エピック (Epic) は、アメリカ1990年代に生まれた音楽のジャンルのひとつ。主にDJなどがクラブなどで扱うようなハウスミュージックから派生した音楽ジャンルに「エピックトランス」といったジャンルも存在するが、どちらも壮大・荘厳といった曲の特徴を由来にこう呼称されるものの、別のジャンルとして区別される。

エピック音楽は一般販売されることが少なく、主に映画の予告編などでのバックで使われるだけなのであまり知られていない。サウンドトラックと似ているが区別される。

エピックの特徴[編集]

大抵の音楽とは違って、あまりCDになって発売されることはなく、これが原因でエピックそのものの知名度も低い。

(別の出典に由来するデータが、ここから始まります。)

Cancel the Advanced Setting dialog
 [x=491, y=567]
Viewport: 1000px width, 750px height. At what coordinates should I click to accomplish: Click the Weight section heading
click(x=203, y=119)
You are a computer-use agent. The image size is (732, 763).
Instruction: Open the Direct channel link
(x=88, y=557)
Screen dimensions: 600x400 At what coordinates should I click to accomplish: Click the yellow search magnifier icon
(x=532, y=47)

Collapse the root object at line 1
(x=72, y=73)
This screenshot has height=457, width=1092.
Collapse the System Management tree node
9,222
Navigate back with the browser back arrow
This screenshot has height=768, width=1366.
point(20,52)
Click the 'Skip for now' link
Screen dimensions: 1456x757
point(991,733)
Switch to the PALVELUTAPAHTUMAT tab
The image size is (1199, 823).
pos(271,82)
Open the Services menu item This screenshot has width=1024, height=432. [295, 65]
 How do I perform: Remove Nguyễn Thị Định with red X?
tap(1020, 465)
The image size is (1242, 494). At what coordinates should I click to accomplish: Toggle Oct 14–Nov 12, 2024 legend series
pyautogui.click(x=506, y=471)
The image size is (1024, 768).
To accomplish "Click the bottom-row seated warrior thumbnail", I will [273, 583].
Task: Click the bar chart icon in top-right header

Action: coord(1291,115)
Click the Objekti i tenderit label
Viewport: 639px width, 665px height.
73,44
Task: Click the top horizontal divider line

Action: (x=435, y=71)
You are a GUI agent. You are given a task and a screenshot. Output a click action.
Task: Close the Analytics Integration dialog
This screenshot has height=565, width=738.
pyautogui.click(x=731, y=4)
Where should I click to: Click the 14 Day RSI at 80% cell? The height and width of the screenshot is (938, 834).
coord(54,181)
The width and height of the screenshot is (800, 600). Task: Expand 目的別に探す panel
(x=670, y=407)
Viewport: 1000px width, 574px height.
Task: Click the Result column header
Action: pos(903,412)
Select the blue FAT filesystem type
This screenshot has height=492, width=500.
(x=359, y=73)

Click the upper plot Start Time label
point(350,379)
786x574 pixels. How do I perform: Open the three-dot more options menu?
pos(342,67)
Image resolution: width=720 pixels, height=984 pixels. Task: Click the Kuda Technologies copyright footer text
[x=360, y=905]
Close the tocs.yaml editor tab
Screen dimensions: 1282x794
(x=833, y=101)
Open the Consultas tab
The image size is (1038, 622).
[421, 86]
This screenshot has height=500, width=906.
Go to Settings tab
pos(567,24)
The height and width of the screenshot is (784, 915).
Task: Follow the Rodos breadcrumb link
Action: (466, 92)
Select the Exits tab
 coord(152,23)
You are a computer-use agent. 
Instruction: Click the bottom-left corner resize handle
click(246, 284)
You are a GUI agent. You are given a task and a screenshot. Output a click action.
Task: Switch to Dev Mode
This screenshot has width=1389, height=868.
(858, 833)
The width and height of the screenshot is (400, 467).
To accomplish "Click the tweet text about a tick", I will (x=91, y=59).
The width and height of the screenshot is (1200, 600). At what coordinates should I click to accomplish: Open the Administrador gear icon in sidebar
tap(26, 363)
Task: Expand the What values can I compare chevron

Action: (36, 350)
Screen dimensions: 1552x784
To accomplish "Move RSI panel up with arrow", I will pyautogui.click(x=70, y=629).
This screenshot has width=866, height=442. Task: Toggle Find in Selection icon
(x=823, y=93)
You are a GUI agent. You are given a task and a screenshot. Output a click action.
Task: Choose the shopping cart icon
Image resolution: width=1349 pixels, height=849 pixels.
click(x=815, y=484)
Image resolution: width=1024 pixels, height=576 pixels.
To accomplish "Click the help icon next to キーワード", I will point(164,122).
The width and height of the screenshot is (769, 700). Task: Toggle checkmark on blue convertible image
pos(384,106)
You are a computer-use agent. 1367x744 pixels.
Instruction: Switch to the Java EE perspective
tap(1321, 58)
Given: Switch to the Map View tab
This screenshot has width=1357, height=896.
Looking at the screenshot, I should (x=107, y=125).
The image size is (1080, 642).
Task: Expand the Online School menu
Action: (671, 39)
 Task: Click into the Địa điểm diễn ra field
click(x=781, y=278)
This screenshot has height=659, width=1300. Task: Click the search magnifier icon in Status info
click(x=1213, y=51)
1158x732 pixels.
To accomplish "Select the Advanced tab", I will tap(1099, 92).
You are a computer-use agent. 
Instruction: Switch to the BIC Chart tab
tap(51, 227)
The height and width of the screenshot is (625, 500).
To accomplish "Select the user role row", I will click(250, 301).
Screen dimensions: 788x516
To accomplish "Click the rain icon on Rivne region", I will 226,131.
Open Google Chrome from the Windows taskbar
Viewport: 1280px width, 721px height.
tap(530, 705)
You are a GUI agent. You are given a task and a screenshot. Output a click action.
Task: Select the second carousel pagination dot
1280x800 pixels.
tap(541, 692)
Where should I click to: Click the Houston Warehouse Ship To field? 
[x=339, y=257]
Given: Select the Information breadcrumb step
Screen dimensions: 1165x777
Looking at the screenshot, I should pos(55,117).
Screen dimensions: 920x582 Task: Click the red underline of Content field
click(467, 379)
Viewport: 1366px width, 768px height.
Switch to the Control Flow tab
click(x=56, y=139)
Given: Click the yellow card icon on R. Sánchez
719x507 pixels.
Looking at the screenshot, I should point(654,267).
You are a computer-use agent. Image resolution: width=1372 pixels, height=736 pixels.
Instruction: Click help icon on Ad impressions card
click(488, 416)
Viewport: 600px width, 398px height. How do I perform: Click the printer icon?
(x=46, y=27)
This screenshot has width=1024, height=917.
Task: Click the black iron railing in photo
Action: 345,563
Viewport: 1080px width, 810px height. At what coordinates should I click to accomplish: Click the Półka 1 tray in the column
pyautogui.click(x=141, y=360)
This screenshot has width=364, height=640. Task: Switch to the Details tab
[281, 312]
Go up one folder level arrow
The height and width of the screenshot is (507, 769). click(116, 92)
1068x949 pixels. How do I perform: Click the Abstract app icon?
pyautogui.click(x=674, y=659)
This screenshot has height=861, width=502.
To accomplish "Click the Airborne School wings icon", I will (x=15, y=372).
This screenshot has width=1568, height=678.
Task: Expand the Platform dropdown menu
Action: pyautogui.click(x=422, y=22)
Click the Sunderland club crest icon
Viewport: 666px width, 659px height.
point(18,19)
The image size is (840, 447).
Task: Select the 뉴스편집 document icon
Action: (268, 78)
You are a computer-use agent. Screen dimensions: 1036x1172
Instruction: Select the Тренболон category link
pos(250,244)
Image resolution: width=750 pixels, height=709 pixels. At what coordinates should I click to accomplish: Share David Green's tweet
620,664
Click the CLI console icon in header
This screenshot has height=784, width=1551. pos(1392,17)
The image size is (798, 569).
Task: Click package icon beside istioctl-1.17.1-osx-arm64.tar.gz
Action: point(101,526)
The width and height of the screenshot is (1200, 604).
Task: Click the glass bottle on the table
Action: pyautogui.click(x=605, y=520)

壮大さ・荘厳さを表現する目的で、映画の予告編などで使用される。

映画会社(又は予告編制作会社)などがライセンスを購入するのが一般的。

エピックの音楽史[編集]

1980年代まで映画の予告編では、主にその映画で使われているテーマやサウンドトラックを流す宣伝方法が主流だったが、1990年代頃にエピックを作曲するアーティストが出てきたため、今日の映画予告編では今まで通り、その映画のテーマやサウンドトラックと、エピックとを併用することが多い。

近年のエピック[編集]

もともと映画の予告編は、映画のコマーシャルとして制作されるものであり、劇場公開前やテレビCMなどで放映された後に映画が公開してしまえば価値を失くす、言ってみれば「使い捨て」のものだった。しかし近年インターネットが普及したことにより、手軽に多くの人々に視聴される機会が増えていき、映画の本編ではなく予告編を鑑賞することを趣味とするマニアなども増えたことにより、DVD制作時にも本編の特典として収録されるようになるなど、予告編はひとつの「作品」としてのポジションが確立してきた。 それに併せて、予告編のバックで流れるエピック音楽も徐々に知名度を上げ、一般人による需要も高まってくる。この状況を踏まえ、映画会社とのライセンス契約としての売買契約だけでなく、近年ではCD化して一般販売をするエピック音楽や、iTunesなどによってインターネットでのダウンロード限定で販売をするケースなどが増えてきている。